TASK GOAL: Pictures stay out of this copy; please retype only the lines from the start of the records through the line with "Viewport: 1600px width, 1182px height.".

STUDY MATERIAL:
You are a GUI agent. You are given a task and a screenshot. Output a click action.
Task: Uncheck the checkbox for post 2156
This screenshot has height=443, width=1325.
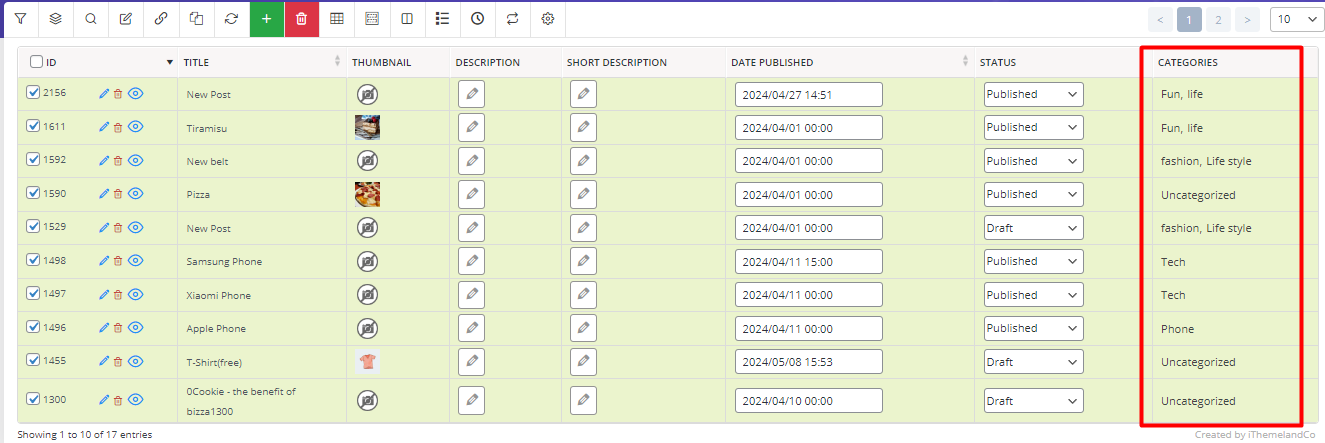click(33, 93)
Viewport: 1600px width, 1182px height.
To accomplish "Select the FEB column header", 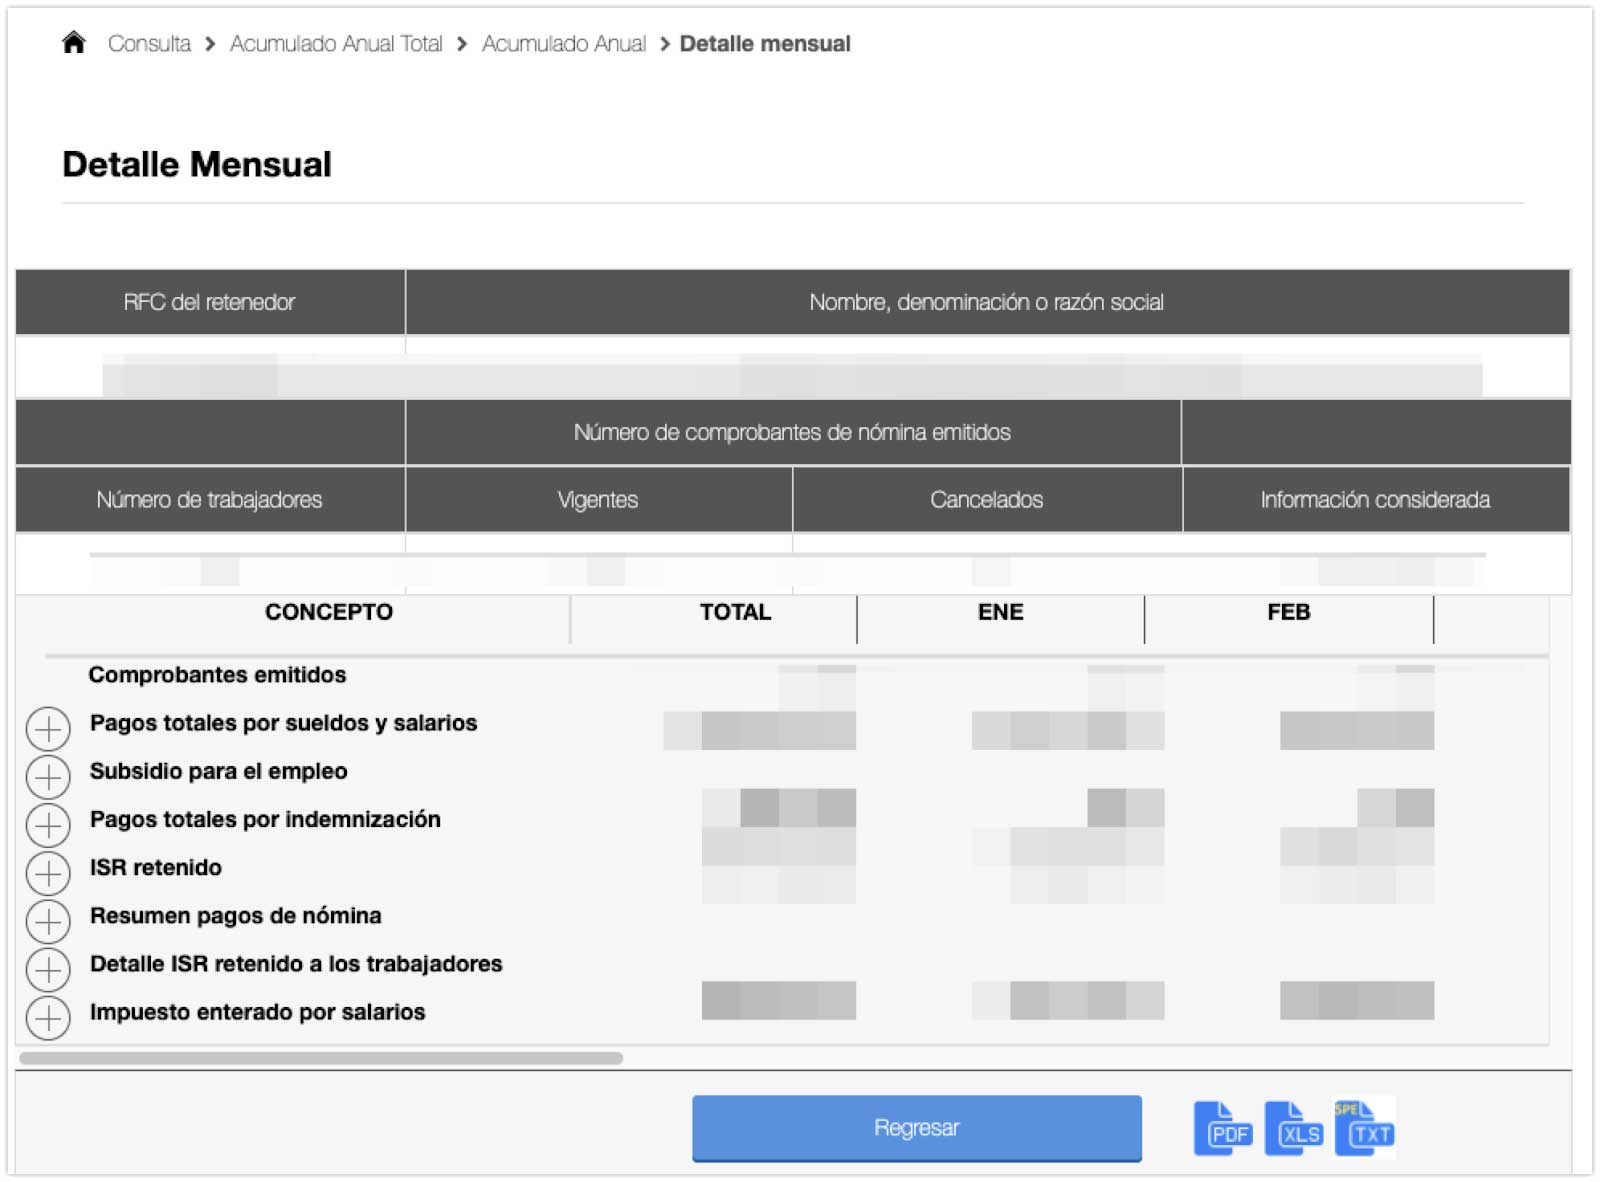I will point(1288,612).
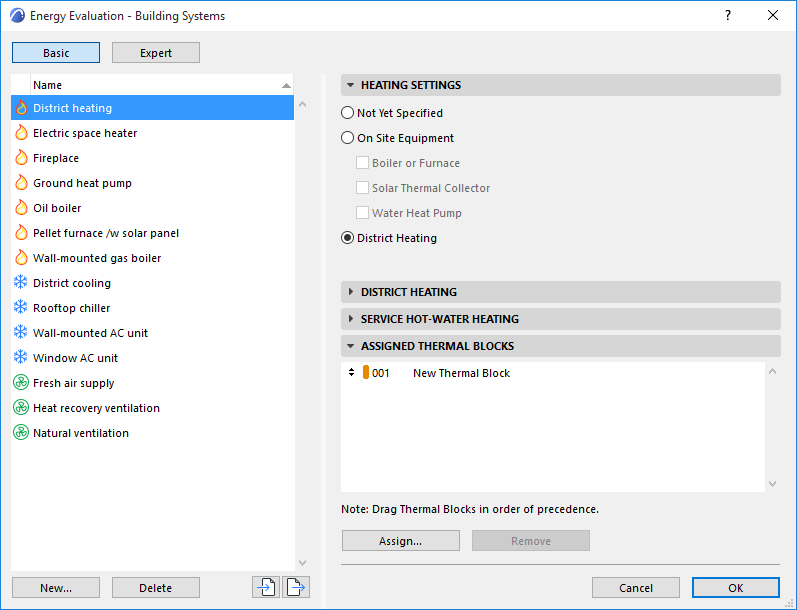Click the New... button
This screenshot has width=797, height=610.
pyautogui.click(x=56, y=588)
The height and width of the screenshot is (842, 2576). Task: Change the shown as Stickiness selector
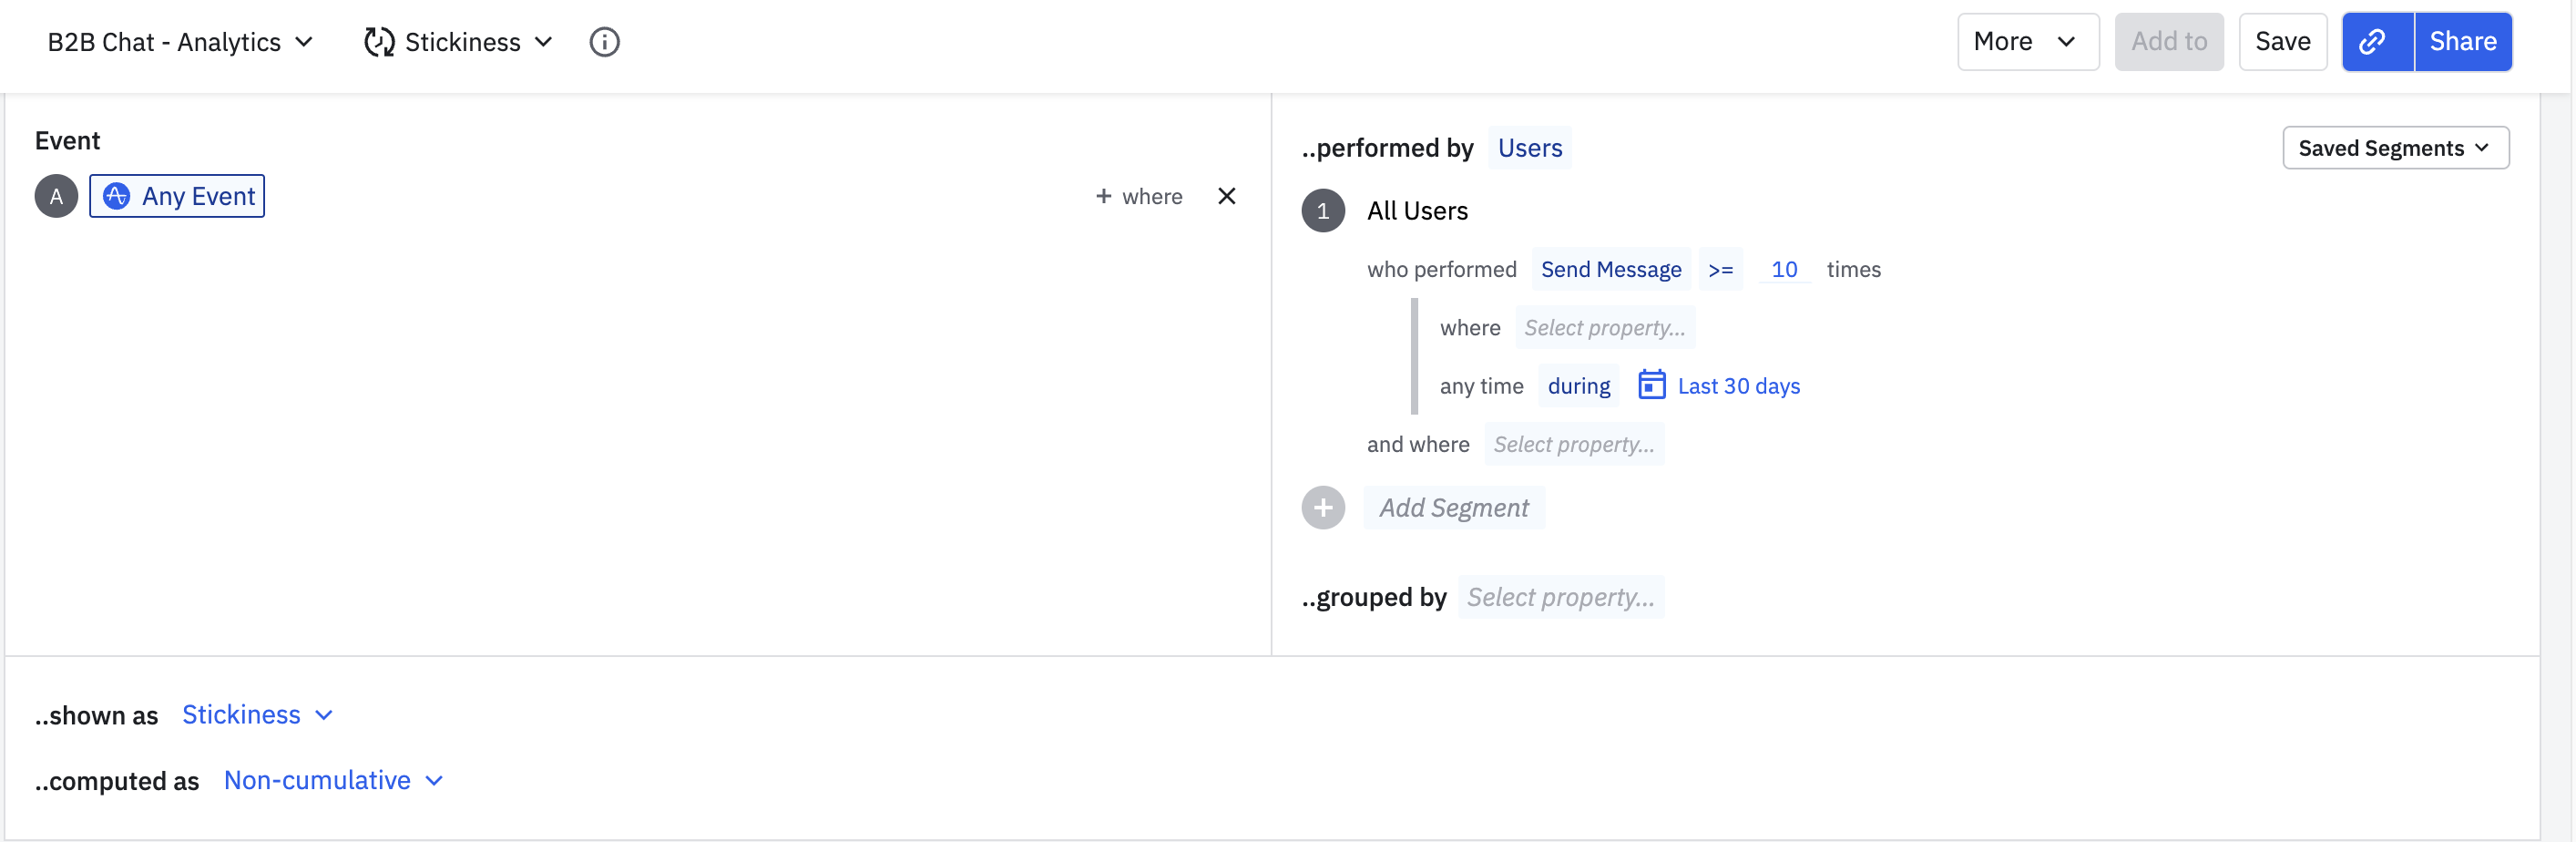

RESPONSE:
You are a GUI agent. You are given a task and a screenshot. Output a click action.
Task: Uncheck the checkbox for post 2156
This screenshot has height=443, width=1325.
click(33, 93)
Viewport: 1600px width, 1182px height.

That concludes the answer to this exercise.